Osterloh, Justus; Agaimy, Abbas; Fried, Frederick; Stoehr, Robert; Janka, Rolf; Arkudas, Andreas; Horch, Raymund E.
Afiliação
  • Osterloh J; Department of Plastic and Hand Surgery and Laboratory for Tissue Engineering and Regenerative Medicine, University Hospital Erlangen, Friedrich-Alexander University Erlangen-Nürnberg (FAU), Erlangen, Germany.
  • Agaimy A; Institute of Pathology, University Hospital of Erlangen, Friedrich-Alexander-University Erlangen-Nürnberg (FAU), Erlangen, Germany. abbas.agaimy@uk-erlangen.de.
  • Fried F; Department of Plastic and Hand Surgery and Laboratory for Tissue Engineering and Regenerative Medicine, University Hospital Erlangen, Friedrich-Alexander University Erlangen-Nürnberg (FAU), Erlangen, Germany.
  • Stoehr R; Melbourne Institute of Plastic Surgery, Melbourne, Australia.
  • Janka R; Institute of Pathology, University Hospital of Erlangen, Friedrich-Alexander-University Erlangen-Nürnberg (FAU), Erlangen, Germany.
  • Arkudas A; Department of Radiology, University Hospital of Erlangen, Friedrich-Alexander-University Erlangen-Nürnberg (FAU), Erlangen, Germany.
  • Horch RE; Department of Plastic and Hand Surgery and Laboratory for Tissue Engineering and Regenerative Medicine, University Hospital Erlangen, Friedrich-Alexander University Erlangen-Nürnberg (FAU), Erlangen, Germany.

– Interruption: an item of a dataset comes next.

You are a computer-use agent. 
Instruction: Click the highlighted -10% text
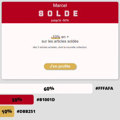(56, 37)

Virchows Arch ; 483(1): 33-39, 2023 Jul.
Article em En | MEDLINE | ID: mdl-37067587
ABSTRACT
Lipomatosis of peripheral nerves (LPN, also known as fibrolipomatous or lipofibromatous hamartoma of peripheral nerves) is a very rare, benign, intraneural, tumorous lesion that predominantly involves the median nerve but may rarely affect any peripheral nerve. Recently, PIK3CA mutations have been reported in macrodactyly, a rare condition related to LPN, and in other localized lipomatous overgrowth syndromes. In this retrospective study, we report 6 cases of FPN involving the median nerve (4 of them identified among 570 patients with carpal tunnel syndrome who underwent surgical decompression at our center from 2012 to 2022 and two seen in consultation by one of the authors). All cases were diagnosed via biopsy or resection supplemented by MRI. Patients were 4 males and 2 females aged 23 to 60 years (mean 38 years). One patient with bilateral lesions had in addition extensive angiomatosis of the paravertebral region. Histological examination showed an abnormal amount of mature fatty tissue containing disordered fibrous bands, entrapping normal-looking nerve fibers with prominent perineurial and endoneurial fibrosis. Genetic analysis using snapshot assay constructed to detect hotspots mutations in PIK3CA revealed similar PIK3CA mutations (p.H1047R; c.3140A>G) in 5/6 cases (83.3%). Our study represents a further contribution to the literature on LPN and highlights the diagnostic value of PIK3CA mutation testing as surrogate tool in equivocal cases and in those lesions without associated macrodactyly, especially as the biopsy findings of this lesion are essentially nonspecific.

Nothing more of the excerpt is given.